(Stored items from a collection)
=-=-=

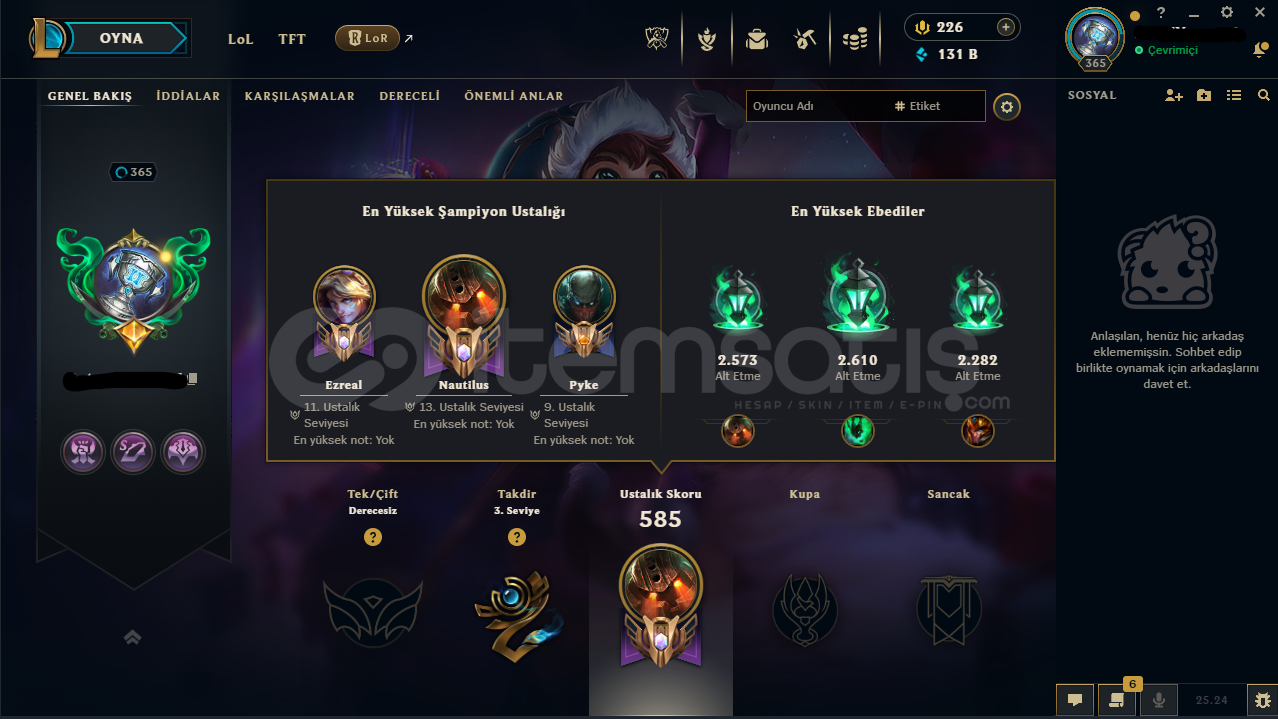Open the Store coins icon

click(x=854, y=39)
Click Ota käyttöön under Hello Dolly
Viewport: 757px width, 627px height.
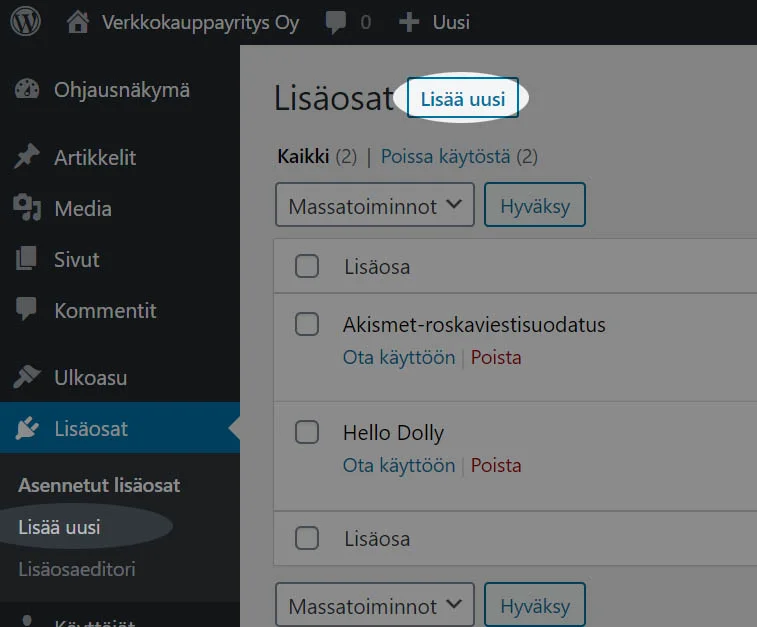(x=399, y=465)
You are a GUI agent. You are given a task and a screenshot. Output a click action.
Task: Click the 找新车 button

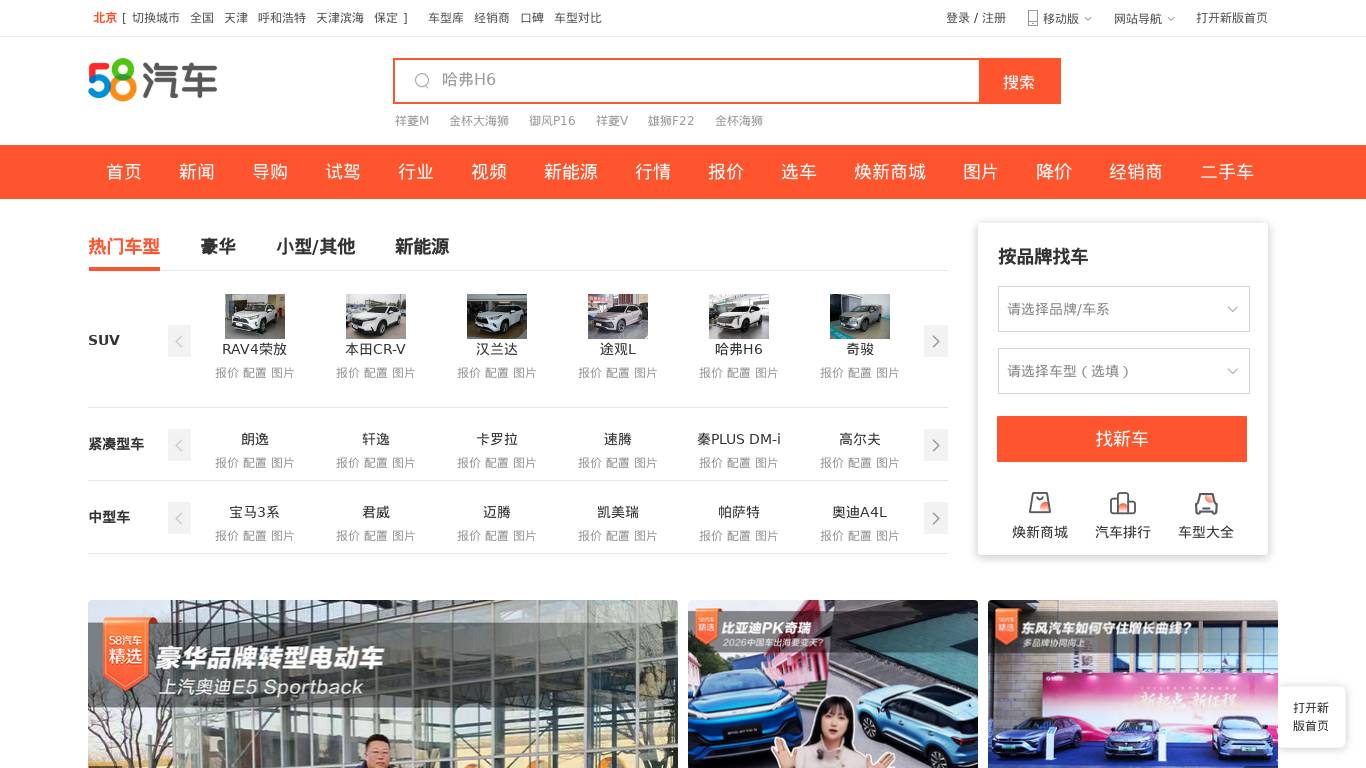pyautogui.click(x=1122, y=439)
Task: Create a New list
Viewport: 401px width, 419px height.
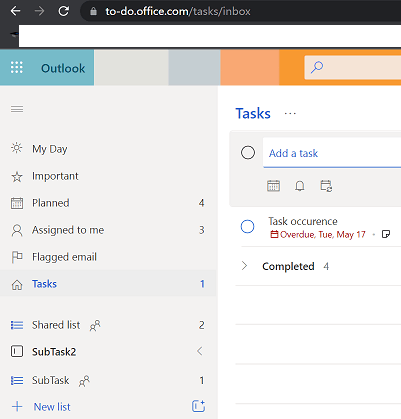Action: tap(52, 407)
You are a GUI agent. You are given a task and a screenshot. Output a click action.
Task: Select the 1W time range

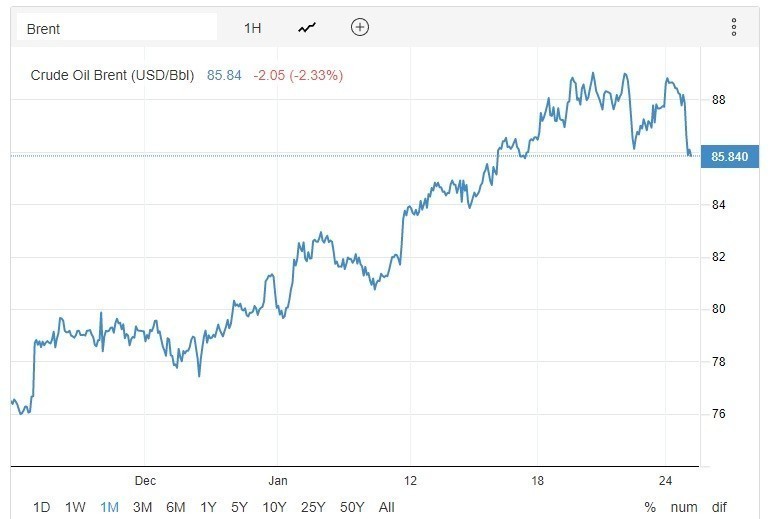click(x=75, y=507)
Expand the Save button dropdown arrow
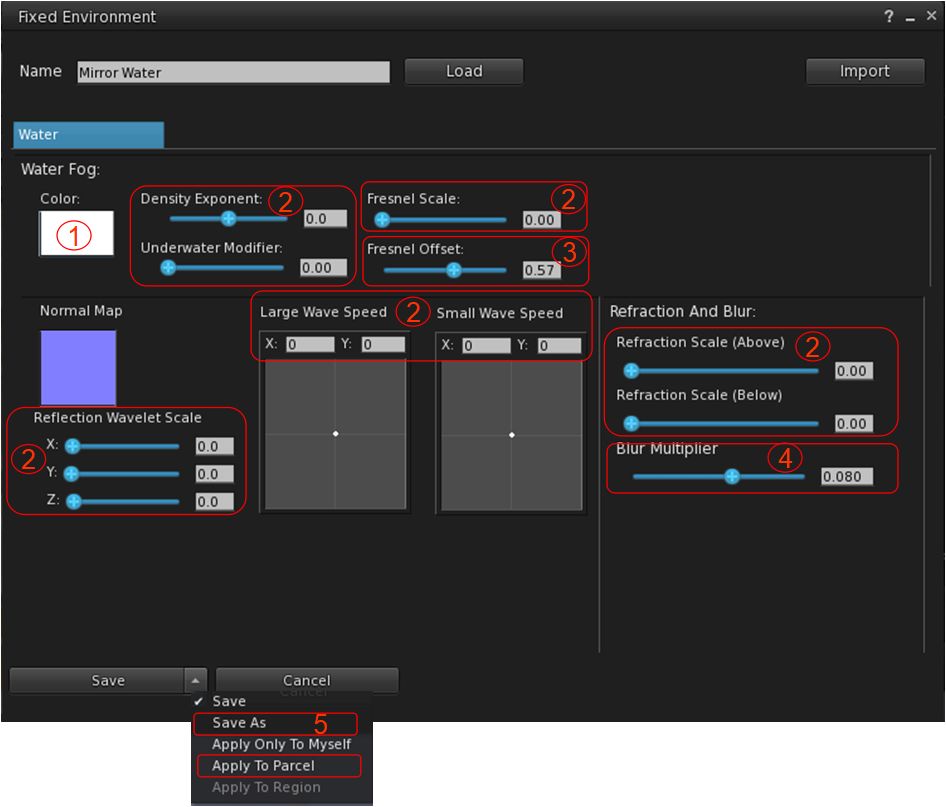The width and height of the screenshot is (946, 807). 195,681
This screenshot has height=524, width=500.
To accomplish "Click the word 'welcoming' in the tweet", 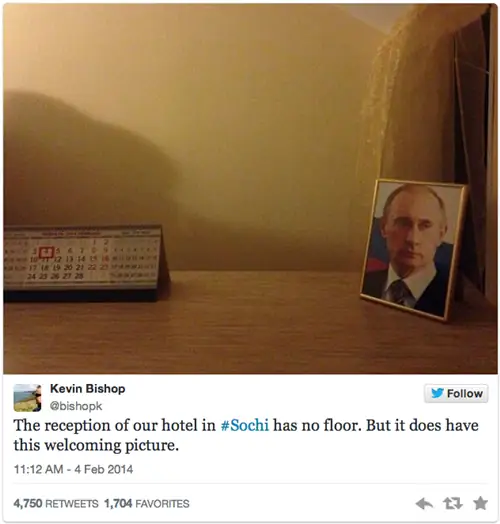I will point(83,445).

=-=-=

TASK INSTRUCTIONS – From the records above, quote word for word only the lines beginning at the line that has "Task: Select the 1W time range" and stopping after the line that has "This screenshot has height=524, width=500.". Omit the pictures.

SOLUTION TO THIS EXERCISE –
Task: Select the 1W time range

click(x=75, y=507)
Expand the Save button dropdown arrow
The width and height of the screenshot is (946, 807). 195,681
This screenshot has height=524, width=500.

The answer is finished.